标明目标出现位置的各行记录
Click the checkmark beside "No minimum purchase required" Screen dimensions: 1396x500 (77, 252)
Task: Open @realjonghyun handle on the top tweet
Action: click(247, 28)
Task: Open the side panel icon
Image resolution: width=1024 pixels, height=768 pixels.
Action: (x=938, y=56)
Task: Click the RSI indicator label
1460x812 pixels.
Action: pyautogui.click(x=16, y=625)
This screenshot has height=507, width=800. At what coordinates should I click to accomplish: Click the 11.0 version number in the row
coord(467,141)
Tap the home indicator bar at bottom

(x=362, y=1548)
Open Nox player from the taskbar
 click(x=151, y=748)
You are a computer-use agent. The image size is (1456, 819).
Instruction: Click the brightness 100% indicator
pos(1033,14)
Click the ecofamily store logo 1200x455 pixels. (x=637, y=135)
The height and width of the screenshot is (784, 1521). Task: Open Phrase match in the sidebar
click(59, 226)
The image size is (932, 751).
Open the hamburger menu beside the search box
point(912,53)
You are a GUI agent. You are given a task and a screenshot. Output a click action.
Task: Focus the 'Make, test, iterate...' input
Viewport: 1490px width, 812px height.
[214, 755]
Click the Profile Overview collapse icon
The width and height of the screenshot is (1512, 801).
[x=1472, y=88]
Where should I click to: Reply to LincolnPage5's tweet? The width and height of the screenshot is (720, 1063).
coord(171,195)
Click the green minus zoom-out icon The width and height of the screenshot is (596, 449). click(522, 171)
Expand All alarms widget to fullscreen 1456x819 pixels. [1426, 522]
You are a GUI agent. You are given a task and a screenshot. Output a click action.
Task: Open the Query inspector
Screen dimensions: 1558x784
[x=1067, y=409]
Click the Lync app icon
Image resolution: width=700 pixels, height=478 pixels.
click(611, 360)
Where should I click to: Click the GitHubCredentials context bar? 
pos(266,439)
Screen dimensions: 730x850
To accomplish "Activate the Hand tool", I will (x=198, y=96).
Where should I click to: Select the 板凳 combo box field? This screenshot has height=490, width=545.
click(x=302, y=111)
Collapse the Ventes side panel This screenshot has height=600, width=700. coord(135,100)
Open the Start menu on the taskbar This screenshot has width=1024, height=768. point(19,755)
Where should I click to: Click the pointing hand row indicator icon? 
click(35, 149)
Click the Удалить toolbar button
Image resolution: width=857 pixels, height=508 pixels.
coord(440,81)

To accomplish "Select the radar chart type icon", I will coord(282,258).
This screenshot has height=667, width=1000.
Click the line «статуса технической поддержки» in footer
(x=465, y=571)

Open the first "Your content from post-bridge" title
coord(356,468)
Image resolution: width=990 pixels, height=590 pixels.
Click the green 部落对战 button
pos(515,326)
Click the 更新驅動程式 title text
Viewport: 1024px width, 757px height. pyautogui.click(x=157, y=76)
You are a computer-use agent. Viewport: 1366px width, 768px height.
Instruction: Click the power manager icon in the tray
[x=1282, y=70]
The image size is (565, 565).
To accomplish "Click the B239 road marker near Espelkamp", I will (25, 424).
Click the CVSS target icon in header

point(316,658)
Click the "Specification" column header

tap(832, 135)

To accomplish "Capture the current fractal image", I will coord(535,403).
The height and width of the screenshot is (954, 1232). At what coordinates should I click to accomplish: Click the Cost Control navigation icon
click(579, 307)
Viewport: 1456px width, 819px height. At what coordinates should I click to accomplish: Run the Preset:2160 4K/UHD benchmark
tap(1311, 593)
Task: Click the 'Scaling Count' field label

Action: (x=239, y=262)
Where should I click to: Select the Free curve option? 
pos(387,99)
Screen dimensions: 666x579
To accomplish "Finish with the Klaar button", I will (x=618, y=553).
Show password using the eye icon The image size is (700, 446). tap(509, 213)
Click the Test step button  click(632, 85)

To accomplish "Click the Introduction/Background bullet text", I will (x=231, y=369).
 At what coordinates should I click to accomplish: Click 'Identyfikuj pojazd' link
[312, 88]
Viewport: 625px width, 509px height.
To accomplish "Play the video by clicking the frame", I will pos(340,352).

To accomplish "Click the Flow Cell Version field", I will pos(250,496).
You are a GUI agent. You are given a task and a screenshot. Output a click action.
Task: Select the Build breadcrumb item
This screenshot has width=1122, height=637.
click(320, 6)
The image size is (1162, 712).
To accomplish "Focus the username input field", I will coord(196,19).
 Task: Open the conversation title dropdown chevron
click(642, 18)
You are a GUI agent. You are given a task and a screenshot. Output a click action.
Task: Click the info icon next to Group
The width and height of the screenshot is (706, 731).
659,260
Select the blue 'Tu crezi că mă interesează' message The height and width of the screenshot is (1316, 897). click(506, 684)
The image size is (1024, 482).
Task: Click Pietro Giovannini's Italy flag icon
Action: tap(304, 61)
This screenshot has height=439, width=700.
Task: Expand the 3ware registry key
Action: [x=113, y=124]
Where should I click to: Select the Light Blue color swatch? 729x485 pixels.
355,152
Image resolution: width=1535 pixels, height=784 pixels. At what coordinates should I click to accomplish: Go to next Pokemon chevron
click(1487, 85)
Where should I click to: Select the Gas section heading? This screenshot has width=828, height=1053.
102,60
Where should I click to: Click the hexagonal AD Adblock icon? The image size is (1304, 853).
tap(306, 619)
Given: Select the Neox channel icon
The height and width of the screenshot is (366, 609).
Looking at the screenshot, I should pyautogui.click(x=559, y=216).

练习题目:
请从上面的记录中选出所有含有字符串“header”的行，并逐行照抄出来，匹配时区分大小写。

参考答案:
Click the CVSS target icon in header
Click the "Specification" column header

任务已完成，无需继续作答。